-- Dataset entries follows --
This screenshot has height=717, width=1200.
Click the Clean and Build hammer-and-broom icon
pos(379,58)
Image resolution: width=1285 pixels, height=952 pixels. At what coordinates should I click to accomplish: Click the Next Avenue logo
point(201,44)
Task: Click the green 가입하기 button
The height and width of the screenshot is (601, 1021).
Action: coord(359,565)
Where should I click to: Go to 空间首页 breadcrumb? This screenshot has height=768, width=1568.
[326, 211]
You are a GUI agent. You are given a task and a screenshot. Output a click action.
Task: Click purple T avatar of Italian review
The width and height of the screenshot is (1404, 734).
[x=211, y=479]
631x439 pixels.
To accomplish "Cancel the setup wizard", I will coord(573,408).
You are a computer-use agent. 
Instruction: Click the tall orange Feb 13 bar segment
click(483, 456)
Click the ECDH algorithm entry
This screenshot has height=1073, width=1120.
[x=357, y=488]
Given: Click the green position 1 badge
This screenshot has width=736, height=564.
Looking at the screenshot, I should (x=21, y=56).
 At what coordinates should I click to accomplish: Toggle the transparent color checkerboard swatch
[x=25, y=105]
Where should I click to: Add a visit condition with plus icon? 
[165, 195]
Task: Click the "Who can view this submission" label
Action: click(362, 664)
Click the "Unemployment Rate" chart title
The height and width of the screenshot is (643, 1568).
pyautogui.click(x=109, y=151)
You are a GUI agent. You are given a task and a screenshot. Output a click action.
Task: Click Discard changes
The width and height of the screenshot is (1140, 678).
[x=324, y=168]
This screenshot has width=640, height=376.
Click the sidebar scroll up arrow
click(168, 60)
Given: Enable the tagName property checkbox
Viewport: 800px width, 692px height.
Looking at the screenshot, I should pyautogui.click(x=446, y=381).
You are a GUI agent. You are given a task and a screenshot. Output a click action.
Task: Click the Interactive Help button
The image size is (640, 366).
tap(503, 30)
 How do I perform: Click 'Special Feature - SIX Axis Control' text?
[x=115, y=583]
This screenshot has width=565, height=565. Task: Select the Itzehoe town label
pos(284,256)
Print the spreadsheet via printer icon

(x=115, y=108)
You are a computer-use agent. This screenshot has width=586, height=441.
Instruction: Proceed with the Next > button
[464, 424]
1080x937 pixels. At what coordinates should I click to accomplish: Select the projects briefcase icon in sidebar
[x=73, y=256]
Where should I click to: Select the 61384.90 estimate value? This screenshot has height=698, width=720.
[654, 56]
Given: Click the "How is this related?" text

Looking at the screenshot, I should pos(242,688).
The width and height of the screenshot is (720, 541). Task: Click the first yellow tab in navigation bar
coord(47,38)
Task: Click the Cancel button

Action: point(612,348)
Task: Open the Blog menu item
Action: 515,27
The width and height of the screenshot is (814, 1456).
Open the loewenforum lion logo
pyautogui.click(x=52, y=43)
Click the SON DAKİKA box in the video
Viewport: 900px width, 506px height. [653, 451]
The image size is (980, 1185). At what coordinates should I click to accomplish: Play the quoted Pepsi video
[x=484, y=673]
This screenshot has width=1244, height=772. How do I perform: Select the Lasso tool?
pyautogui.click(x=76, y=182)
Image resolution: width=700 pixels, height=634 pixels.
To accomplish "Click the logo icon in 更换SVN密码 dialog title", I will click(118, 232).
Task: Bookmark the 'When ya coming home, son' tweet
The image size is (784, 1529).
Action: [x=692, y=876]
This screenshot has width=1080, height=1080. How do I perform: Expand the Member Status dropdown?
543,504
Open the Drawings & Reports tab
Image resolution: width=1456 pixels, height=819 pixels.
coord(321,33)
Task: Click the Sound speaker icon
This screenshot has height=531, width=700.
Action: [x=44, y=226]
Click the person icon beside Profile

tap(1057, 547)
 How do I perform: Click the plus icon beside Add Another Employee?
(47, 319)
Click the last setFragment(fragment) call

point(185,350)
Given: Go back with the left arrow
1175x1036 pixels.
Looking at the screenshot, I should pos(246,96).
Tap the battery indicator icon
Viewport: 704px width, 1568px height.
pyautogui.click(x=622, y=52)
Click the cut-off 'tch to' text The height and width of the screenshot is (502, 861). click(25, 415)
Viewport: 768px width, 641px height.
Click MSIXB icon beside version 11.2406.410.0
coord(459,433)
-- Dataset entries concluded --
## Assignment
Every line containing the word "green" should be copied from the material.

## Expected answer
Task: Click the green 가입하기 button
Given: Click the green position 1 badge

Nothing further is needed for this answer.